In the xlnR- OE strain, an increase in xylanase and β-xylosidase activities was confirmed. XlnR also functions as a positive transcriptional regulator of the xylan hydrolase group in Aspergillus sojae, similar to Aspergillus oryzae XlnR (Fungal Genet. Biol .; 35, 157-169, 2002). I understood it. In addition, xylanase activity tended to slightly increase in the manR- only forced expression strain, and the manR - xlnR- OE strain showed higher xylanase activity than the xlnR- OE strain. This suggests that some xylanase genes are controlled by ManR in Aspergillus sojae. Regarding β-xylosidase activity, no increase in activity was observed in the manR single forced expression strain.

However, the manR - xlnR- OE strain was confirmed to have higher activity than the xlnR- only forced expression strain. ManR alone cannot control the production of β-xylosidase, but there is a possibility of positively controlling β-xylosidase in the presence of XlnR. In this example, in manR - xlnR- OE strains, significant increases in β-mannanase activity and xylanase activity were confirmed, and therefore it was determined that manR and xlnR were correctly expressed in this transformant. .

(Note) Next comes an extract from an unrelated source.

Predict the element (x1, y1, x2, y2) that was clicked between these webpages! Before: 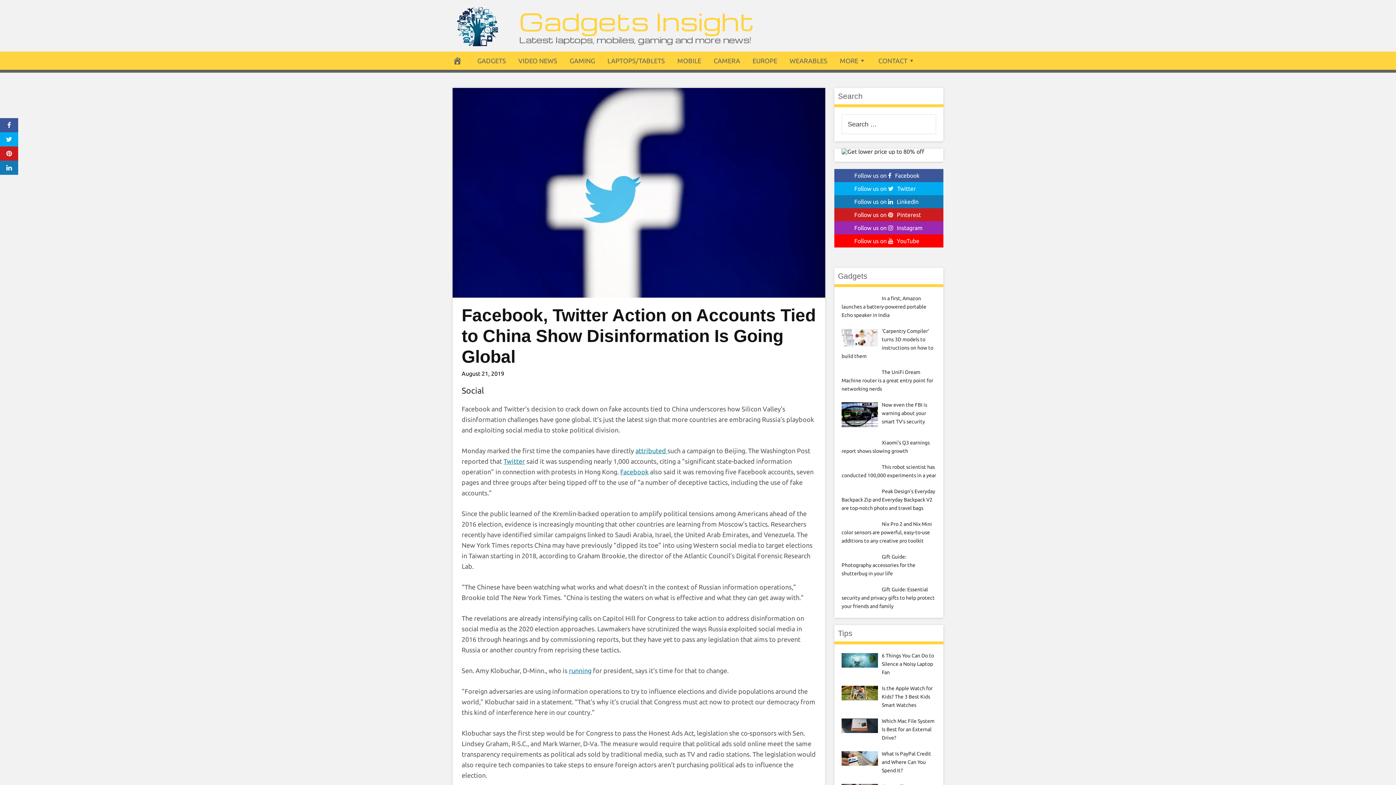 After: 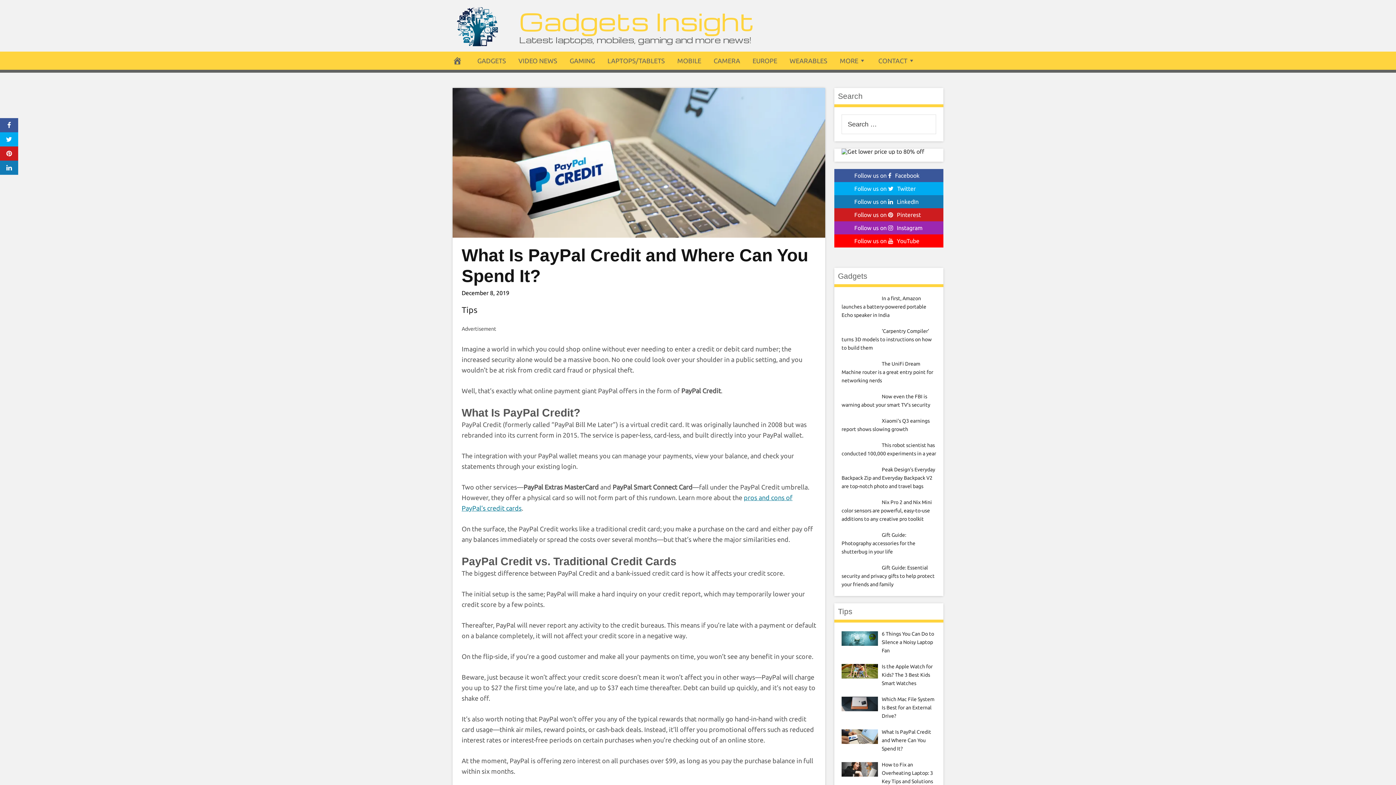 Action: bbox: (882, 751, 931, 773) label: What Is PayPal Credit and Where Can You Spend It?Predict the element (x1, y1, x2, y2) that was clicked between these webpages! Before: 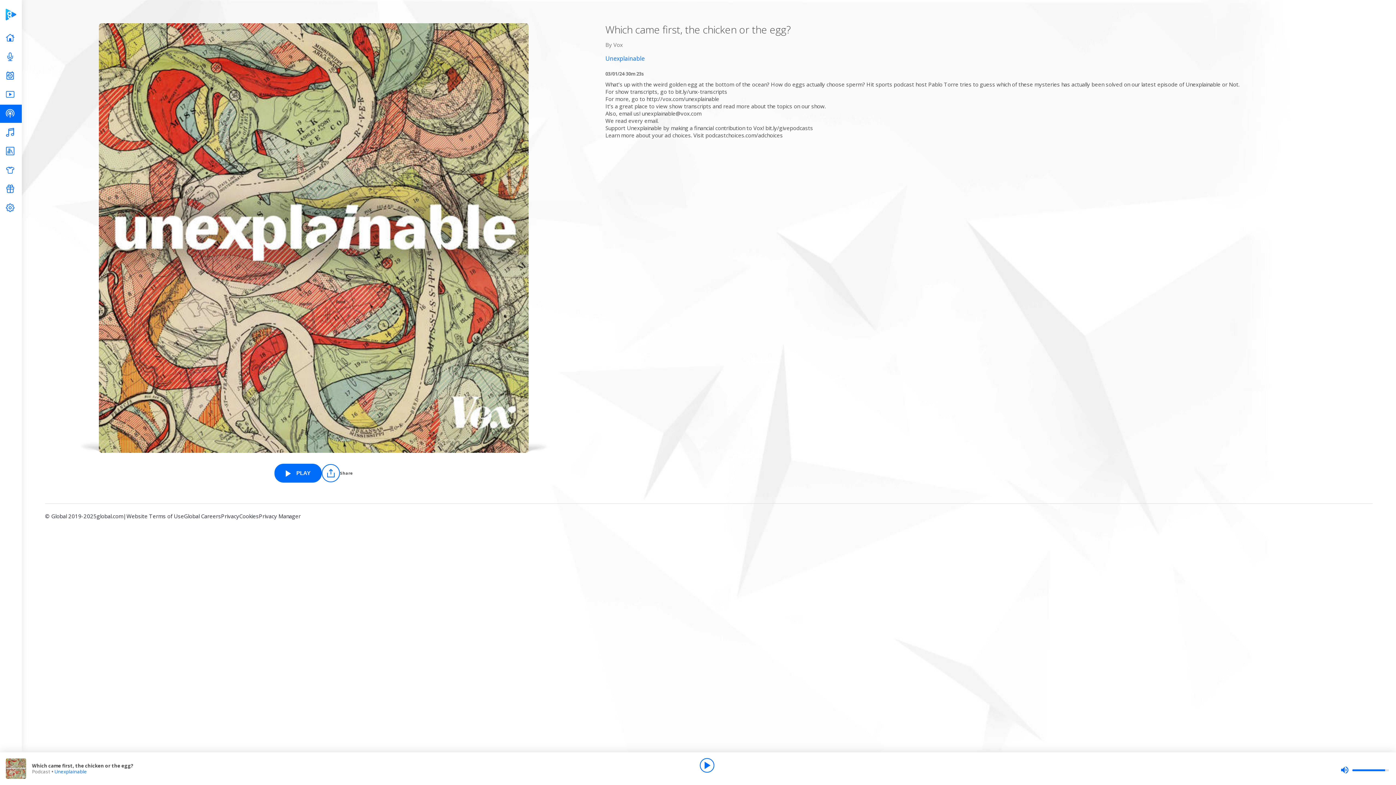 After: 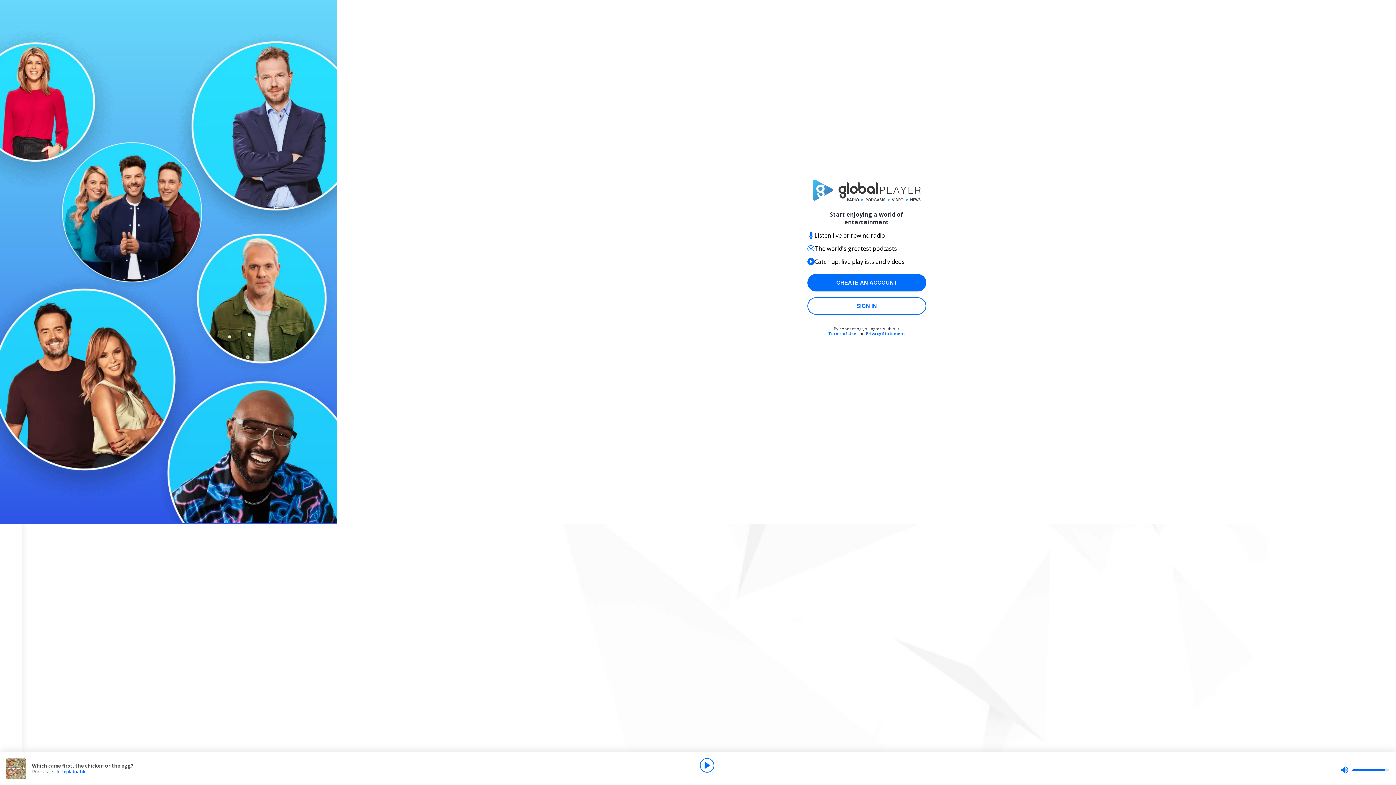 Action: label: Play bbox: (700, 758, 714, 773)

In the case of analysis in the past Aspergillus oryzae, both ManR and XlnR are known to control cellulase gene expression (Biosci. Biotechnol. Biochem .; 77, 426-429, 2013; FEBS Lett. 528). 279-282, 2002). Therefore, it is expected that Aspergillus sojae in which manR and xlnR are expressed by double forced expression has a high cellulase production ability. The cellulase productivity of manR - xlnR- OE was evaluated (FIG. 13).

Regarding endoglucanase activity, the manR - xlnR- OE strain showed the highest activity, and had an activity five times or more that of the control strain. In addition, cellobiohydrolase activity was weaker than endoglucanase because Avicel as a substrate is crystalline cellulose, and it is difficult to decompose, but it is the highest in the manR-xlnR-OE strain. Activity was seen.

As described above, it was confirmed that the manR - xlnR double forced expression in Aspergillus soja significantly increased the amount of cellulase produced by this bacterium. This shows that this double forced expression strain is useful for the degradation of plant-derived polysaccharides. Further, in this example, Aspergillus soya was used as the host of the forced expression strain, but considering the data of this example, the functions of the two transcriptional control factors, ManR and XlnR, are aspergillus aspergillus and Aspergillus oryzae. It is thought that it is preserved among Aspergillus oryzae.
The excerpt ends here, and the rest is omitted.